Le droit au travail à l’épreuve de la précarité : vers une protection renforcée des travailleurs vulnérables

Face à la montée de l’emploi précaire, le droit du travail est mis au défi de protéger efficacement les travailleurs les plus vulnérables. Entre flexibilité et sécurité, quelles sont les réponses juridiques apportées à cette problématique sociétale majeure ?

L’évolution du droit du travail face à la précarisation de l’emploi

Le droit du travail a dû s’adapter ces dernières décennies à l’émergence de nouvelles formes d’emploi plus flexibles mais aussi plus précaires. Les contrats à durée déterminée, l’intérim, le temps partiel subi ou encore les contrats « zéro heure » se sont multipliés, fragilisant la situation de nombreux travailleurs. Face à ce constat, le législateur a progressivement renforcé l’encadrement juridique de ces formes d’emploi atypiques.

Ainsi, la loi du 8 août 2016 relative au travail a instauré de nouvelles garanties pour les salariés à temps partiel, comme un délai de prévenance minimal pour modifier les horaires. Le Code du travail impose désormais une durée minimale hebdomadaire de 24 heures pour les contrats à temps partiel, sauf dérogations. Concernant l’intérim, la loi Travail a également plafonné le nombre de renouvellements possibles des missions.

La protection sociale des travailleurs précaires : des avancées à consolider

Au-delà du droit du travail stricto sensu, c’est tout le système de protection sociale qui a dû s’adapter pour mieux couvrir les travailleurs précaires. L’assurance chômage a ainsi évolué pour prendre en compte les parcours professionnels discontinus, avec la création des droits rechargeables en 2014. Le principe est de permettre aux demandeurs d’emploi de conserver leurs droits non utilisés en cas de reprise d’activité, même courte.

La portabilité des droits a également été renforcée, notamment en matière de complémentaire santé et de prévoyance. Depuis 2016, les anciens salariés au chômage peuvent conserver pendant 12 mois leur couverture d’entreprise.

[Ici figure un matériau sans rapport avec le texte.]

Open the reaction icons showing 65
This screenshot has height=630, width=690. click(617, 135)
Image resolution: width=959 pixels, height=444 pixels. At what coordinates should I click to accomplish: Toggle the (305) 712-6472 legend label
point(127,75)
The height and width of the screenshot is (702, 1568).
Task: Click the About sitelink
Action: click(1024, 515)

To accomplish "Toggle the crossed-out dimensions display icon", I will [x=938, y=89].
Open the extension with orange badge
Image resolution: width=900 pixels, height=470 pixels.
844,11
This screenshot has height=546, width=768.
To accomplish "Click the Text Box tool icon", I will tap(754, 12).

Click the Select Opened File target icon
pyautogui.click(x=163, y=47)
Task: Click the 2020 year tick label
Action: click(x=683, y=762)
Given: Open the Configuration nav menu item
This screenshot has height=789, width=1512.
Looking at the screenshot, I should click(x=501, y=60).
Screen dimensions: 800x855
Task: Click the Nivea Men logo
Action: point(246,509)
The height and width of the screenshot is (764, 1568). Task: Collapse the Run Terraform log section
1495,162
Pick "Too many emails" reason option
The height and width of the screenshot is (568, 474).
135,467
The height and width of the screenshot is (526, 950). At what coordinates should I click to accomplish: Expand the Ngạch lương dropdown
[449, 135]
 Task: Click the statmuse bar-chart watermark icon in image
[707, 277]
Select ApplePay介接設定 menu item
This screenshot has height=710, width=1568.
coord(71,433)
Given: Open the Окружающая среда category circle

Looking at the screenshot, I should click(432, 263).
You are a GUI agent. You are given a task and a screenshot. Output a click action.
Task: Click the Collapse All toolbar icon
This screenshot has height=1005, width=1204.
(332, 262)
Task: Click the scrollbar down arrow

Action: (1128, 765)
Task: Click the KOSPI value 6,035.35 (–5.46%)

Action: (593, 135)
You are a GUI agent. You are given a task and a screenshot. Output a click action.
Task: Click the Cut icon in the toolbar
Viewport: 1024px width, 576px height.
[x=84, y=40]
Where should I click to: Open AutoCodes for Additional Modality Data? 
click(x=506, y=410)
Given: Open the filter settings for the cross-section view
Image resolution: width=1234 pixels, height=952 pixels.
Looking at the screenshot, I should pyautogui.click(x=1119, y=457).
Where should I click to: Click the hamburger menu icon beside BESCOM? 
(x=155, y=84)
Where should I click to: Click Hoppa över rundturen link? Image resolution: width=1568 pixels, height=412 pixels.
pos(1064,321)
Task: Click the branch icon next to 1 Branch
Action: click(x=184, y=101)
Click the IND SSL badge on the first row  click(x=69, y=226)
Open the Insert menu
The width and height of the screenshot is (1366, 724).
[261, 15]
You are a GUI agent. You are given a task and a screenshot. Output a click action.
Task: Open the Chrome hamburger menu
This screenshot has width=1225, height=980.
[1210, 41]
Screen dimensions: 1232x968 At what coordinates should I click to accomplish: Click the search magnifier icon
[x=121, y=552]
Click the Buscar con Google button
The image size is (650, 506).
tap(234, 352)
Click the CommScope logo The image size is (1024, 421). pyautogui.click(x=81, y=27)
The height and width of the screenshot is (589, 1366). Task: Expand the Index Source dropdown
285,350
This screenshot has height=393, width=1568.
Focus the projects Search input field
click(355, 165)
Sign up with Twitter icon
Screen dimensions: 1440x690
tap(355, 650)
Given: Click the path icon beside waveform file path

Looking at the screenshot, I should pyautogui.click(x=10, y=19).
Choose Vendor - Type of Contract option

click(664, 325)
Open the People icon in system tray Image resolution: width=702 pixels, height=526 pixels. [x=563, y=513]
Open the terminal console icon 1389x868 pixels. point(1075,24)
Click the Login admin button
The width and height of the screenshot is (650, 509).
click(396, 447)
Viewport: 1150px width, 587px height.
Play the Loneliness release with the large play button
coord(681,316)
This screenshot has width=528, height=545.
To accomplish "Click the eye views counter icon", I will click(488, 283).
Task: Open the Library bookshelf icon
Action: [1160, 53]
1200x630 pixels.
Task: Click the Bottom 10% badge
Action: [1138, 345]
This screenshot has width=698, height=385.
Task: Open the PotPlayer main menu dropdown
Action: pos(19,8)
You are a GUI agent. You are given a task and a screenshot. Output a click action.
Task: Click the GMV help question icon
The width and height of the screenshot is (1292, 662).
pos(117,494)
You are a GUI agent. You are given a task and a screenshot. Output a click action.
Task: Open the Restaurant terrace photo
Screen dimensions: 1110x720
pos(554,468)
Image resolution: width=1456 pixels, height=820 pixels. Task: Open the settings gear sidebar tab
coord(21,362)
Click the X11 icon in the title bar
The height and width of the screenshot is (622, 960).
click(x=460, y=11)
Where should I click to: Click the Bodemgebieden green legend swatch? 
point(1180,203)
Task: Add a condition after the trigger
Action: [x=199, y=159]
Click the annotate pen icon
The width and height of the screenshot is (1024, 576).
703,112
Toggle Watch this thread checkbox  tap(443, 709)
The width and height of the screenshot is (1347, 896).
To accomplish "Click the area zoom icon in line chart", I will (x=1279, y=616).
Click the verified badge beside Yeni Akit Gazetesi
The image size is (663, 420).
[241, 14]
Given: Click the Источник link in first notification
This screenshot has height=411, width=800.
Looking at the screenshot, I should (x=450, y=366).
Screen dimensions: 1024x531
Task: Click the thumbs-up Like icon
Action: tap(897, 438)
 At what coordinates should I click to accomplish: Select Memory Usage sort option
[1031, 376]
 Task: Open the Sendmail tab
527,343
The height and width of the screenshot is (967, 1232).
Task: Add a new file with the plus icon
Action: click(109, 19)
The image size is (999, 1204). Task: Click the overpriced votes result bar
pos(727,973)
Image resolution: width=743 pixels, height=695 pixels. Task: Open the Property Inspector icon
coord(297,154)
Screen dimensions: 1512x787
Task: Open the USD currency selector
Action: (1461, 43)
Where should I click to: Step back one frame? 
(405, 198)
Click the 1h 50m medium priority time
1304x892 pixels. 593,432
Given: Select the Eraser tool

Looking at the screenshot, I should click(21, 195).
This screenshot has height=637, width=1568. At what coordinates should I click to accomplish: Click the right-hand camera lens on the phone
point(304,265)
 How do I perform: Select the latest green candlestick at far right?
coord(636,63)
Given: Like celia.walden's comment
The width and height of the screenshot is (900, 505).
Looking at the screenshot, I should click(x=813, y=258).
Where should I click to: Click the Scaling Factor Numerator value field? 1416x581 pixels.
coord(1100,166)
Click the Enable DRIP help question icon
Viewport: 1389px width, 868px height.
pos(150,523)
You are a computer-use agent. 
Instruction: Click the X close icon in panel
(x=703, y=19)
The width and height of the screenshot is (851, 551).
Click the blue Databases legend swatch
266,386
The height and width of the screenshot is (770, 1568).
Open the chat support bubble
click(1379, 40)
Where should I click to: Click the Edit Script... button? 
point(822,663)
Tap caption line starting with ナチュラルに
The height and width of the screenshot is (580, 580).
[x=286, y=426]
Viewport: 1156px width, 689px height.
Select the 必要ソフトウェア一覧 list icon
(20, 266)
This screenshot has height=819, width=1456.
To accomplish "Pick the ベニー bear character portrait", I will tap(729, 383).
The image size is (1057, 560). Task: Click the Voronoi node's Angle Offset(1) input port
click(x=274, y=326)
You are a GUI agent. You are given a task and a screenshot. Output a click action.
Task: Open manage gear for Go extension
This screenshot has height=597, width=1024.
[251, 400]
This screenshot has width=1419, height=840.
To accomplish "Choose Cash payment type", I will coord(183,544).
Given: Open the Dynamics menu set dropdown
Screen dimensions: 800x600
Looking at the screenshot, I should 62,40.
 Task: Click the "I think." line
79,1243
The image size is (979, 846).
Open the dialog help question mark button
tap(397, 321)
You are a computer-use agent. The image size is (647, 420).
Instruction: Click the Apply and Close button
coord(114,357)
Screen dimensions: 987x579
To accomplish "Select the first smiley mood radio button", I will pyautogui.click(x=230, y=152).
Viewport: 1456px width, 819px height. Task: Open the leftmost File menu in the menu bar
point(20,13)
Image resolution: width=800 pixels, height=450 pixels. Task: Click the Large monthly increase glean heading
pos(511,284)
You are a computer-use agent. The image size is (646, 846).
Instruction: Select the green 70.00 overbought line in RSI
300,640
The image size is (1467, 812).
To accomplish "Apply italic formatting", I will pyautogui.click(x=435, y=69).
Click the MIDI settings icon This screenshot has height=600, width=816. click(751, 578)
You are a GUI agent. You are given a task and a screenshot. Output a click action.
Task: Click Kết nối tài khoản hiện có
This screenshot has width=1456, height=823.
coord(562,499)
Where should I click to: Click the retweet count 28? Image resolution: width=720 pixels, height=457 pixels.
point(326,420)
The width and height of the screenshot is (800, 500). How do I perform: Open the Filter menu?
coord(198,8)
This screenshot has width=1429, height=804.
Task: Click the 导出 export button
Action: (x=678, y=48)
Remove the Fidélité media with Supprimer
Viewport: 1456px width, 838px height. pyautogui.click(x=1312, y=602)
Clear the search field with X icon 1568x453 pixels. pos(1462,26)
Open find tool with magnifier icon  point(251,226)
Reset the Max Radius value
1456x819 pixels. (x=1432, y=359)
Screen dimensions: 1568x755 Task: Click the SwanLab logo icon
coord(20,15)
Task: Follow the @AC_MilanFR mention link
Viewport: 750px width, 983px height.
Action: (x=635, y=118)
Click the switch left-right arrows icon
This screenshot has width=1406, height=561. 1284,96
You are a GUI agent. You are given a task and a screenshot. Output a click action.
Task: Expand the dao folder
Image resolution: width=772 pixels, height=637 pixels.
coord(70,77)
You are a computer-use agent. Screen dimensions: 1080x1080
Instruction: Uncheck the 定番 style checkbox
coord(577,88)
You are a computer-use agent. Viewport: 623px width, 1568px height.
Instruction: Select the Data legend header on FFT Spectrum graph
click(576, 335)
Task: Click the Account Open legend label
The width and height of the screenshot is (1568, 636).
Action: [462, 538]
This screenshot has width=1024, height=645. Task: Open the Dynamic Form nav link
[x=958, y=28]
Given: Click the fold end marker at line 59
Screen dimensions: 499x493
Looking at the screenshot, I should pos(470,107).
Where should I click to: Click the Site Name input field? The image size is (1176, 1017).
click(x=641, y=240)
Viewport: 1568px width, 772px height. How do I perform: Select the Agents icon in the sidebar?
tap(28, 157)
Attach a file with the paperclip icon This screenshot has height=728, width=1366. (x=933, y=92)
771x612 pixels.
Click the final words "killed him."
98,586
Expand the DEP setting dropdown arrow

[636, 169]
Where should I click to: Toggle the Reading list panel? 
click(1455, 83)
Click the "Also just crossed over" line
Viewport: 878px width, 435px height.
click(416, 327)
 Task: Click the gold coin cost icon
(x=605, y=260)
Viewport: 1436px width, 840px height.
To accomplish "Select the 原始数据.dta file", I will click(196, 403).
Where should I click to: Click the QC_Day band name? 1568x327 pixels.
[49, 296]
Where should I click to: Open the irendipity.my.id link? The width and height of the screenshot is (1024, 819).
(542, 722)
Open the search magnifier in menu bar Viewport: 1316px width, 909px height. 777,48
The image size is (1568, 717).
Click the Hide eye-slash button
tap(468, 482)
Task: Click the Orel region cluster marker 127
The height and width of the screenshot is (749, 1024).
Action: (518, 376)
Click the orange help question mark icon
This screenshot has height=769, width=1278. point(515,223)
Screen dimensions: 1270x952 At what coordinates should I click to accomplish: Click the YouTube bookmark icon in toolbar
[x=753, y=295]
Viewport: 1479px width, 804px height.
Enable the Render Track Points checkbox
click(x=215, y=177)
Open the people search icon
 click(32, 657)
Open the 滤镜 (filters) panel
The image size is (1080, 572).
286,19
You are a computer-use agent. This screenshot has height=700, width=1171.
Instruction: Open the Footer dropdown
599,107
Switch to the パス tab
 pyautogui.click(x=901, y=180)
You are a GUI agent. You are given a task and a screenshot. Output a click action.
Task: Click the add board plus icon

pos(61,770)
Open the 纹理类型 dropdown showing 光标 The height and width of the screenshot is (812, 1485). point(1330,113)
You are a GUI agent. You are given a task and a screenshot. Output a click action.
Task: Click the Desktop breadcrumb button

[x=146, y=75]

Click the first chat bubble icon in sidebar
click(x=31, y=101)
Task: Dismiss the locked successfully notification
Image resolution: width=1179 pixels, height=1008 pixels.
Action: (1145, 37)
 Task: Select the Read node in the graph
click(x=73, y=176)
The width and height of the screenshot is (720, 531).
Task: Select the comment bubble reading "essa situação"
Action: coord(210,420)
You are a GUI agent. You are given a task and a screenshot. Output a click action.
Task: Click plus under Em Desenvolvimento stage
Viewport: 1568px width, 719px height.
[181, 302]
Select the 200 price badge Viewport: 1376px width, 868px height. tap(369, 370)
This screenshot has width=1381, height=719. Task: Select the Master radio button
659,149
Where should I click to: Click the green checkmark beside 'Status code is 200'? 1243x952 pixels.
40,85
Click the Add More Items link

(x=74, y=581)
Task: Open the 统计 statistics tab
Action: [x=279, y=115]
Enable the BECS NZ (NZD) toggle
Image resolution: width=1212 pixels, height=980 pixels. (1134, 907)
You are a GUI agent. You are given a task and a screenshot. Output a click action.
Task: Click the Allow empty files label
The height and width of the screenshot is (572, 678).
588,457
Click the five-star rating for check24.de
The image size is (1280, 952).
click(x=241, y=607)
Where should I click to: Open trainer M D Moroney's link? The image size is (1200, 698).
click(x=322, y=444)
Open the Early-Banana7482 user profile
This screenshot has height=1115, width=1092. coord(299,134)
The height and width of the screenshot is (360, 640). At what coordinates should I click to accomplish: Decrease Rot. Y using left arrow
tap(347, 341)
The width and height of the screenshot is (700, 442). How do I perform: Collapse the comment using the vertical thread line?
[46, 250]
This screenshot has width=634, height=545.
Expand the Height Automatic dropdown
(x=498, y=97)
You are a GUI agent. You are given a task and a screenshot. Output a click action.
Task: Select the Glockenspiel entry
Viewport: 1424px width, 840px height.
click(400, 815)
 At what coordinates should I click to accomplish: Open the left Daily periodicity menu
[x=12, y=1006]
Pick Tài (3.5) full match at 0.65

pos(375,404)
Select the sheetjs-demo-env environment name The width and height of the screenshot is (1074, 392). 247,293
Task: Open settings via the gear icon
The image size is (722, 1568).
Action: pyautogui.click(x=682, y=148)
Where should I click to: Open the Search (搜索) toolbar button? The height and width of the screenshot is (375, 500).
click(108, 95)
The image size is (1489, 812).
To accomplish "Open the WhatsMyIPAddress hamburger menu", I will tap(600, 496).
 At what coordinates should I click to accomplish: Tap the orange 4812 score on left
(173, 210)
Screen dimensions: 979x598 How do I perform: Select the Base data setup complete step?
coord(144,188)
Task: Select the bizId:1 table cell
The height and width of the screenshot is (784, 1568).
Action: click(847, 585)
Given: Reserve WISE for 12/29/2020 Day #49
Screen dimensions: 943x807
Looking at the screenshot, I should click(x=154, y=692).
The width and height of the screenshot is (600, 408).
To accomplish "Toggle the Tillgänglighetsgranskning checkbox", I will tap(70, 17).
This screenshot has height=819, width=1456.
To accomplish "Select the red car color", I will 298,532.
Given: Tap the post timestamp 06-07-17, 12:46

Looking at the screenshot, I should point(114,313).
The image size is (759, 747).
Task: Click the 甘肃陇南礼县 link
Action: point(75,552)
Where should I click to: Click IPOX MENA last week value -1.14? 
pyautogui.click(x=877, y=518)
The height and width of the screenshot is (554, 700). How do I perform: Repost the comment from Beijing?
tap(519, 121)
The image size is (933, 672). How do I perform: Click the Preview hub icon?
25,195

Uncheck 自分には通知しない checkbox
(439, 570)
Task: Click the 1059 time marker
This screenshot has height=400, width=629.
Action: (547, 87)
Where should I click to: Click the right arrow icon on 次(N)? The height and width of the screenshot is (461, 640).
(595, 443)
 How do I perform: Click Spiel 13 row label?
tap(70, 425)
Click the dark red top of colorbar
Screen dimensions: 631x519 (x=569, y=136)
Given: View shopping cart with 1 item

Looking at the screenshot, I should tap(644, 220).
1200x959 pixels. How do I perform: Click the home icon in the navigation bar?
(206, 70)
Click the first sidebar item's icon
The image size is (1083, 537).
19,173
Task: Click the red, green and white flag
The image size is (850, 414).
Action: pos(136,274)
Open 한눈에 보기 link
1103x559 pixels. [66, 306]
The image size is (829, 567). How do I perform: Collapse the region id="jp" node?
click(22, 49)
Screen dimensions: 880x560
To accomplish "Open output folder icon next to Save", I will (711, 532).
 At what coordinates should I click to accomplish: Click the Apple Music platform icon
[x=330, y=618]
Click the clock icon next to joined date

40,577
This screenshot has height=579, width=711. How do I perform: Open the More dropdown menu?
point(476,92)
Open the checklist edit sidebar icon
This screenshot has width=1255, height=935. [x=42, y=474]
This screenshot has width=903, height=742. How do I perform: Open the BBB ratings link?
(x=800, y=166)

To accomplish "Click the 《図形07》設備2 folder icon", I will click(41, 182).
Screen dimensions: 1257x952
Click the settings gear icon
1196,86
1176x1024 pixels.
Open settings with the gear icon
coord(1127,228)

Néanmoins, des inégalités persistent entre salariés stables et précaires dans l’accès à certaines prestations sociales.

Les nouveaux défis posés par l’ubérisation de l’économie

L’essor de l’économie collaborative et des plateformes numériques soulève de nouvelles questions juridiques quant au statut et à la protection des travailleurs. Les chauffeurs VTC ou livreurs à vélo sont-ils des indépendants ou des salariés déguisés ? La Cour de cassation a apporté des premiers éléments de réponse en requalifiant en 2020 la relation entre Uber et un de ses chauffeurs en contrat de travail.

Le législateur a tenté d’apporter des garanties minimales aux travailleurs des plateformes, comme le droit à la formation professionnelle ou la protection contre les accidents du travail. Mais ces avancées restent timides et ne règlent pas la question centrale du statut. Un « tiers statut » entre salariat et indépendance pourrait-il être une solution ?

Vers un renforcement des droits fondamentaux au travail

Face à la précarisation de l’emploi, une tendance de fond se dessine : le renforcement des droits fondamentaux attachés à la personne du travailleur, indépendamment de son statut. Le droit à la déconnexion, consacré par la loi Travail de 2016, en est une illustration. Il s’applique à tous les salariés, quel que soit leur contrat.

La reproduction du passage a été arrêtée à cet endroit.